> Task goal
Reproduce verbatim the lines of data between the line holding "Given: Click inside" and the line holding "Looking at the", inclusive. Leave the pictures out of your answer.

> Recorded information
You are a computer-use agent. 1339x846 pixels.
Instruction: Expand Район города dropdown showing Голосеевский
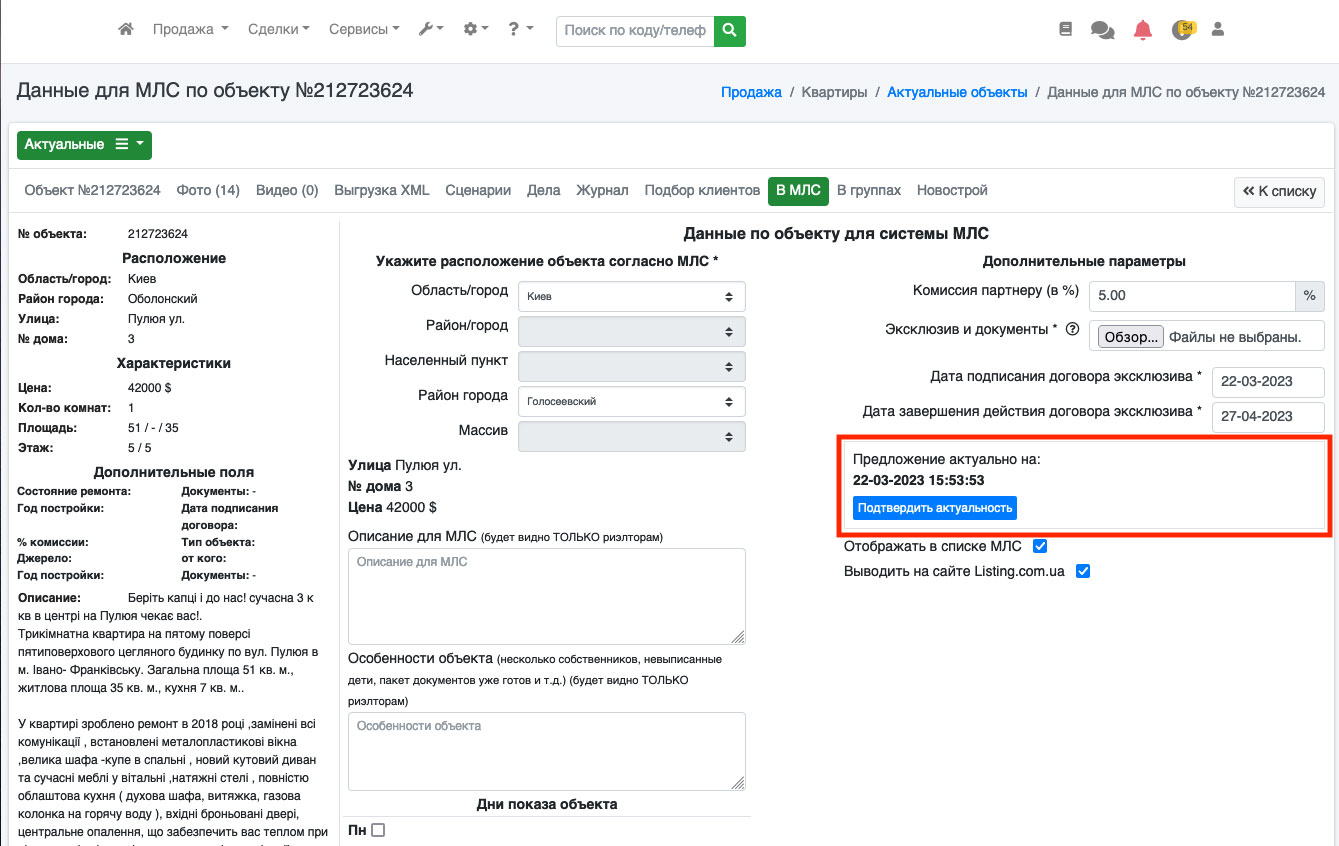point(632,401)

==

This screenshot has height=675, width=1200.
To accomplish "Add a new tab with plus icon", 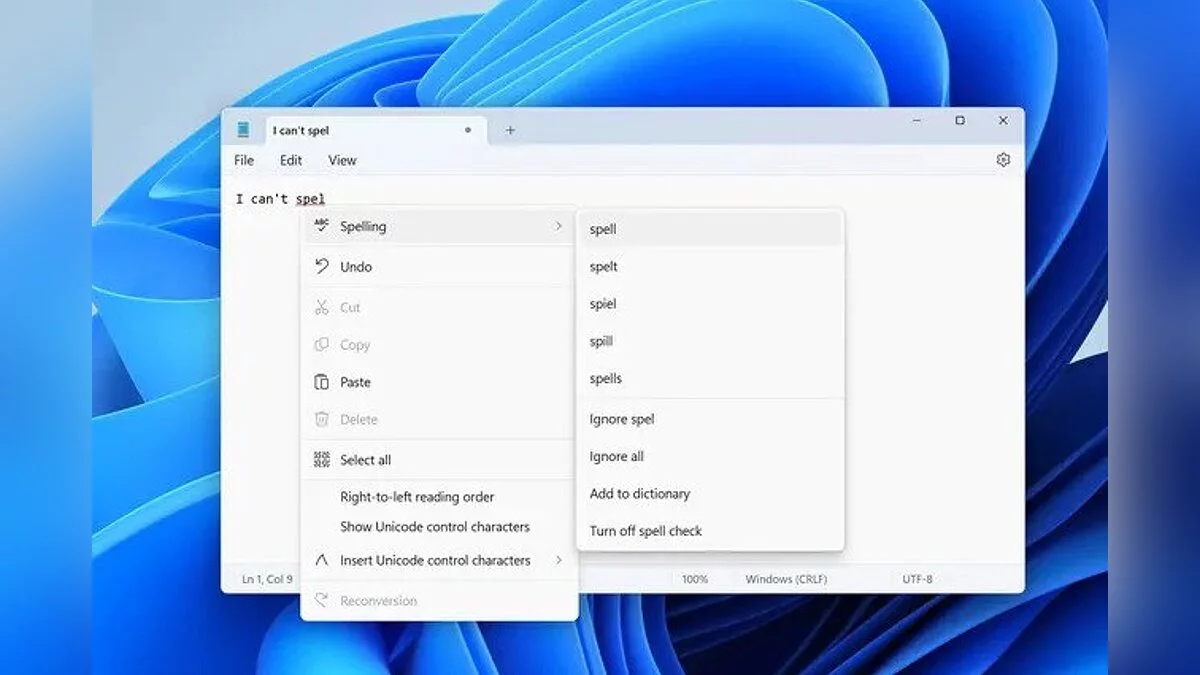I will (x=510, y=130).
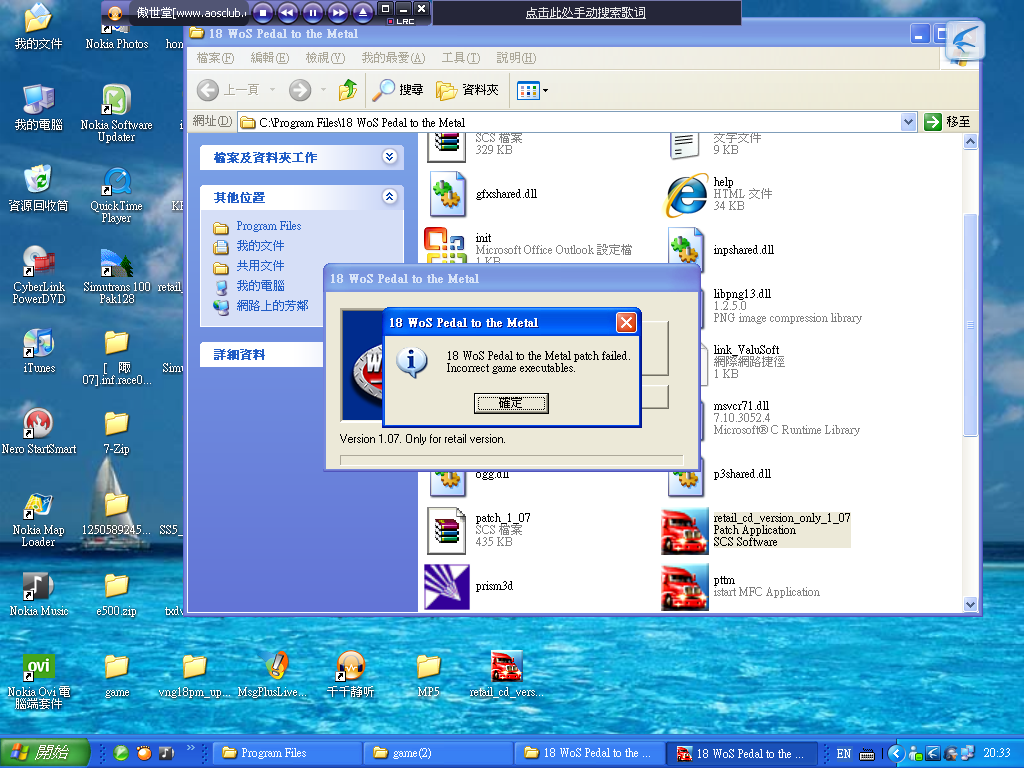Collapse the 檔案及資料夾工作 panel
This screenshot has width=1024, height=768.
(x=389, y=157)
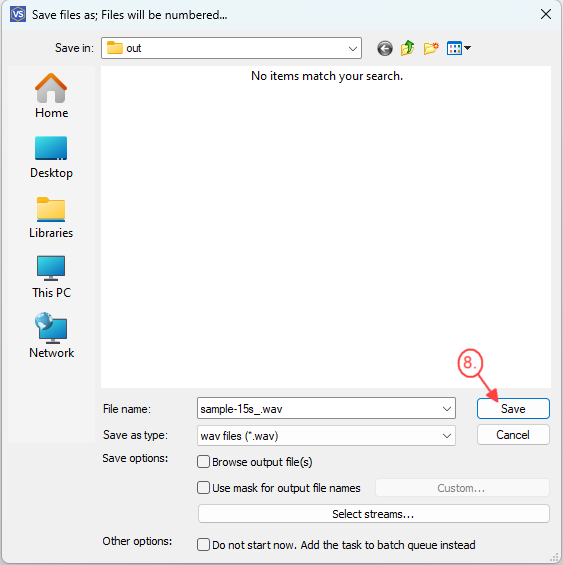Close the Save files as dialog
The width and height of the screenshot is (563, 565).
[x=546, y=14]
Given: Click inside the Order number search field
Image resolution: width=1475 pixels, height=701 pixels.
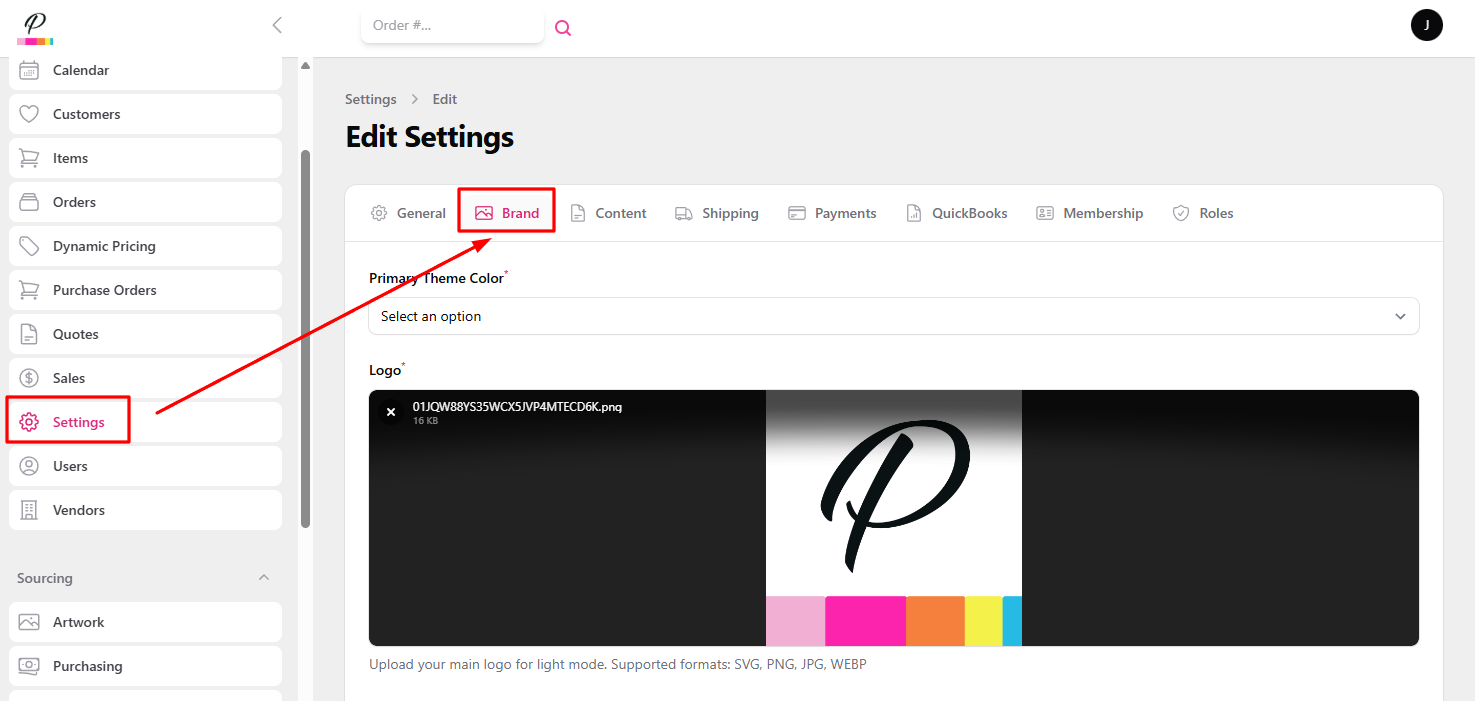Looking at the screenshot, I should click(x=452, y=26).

> Answer
Given: Click inside the Order number search field
Image resolution: width=1475 pixels, height=701 pixels.
Looking at the screenshot, I should click(x=452, y=26).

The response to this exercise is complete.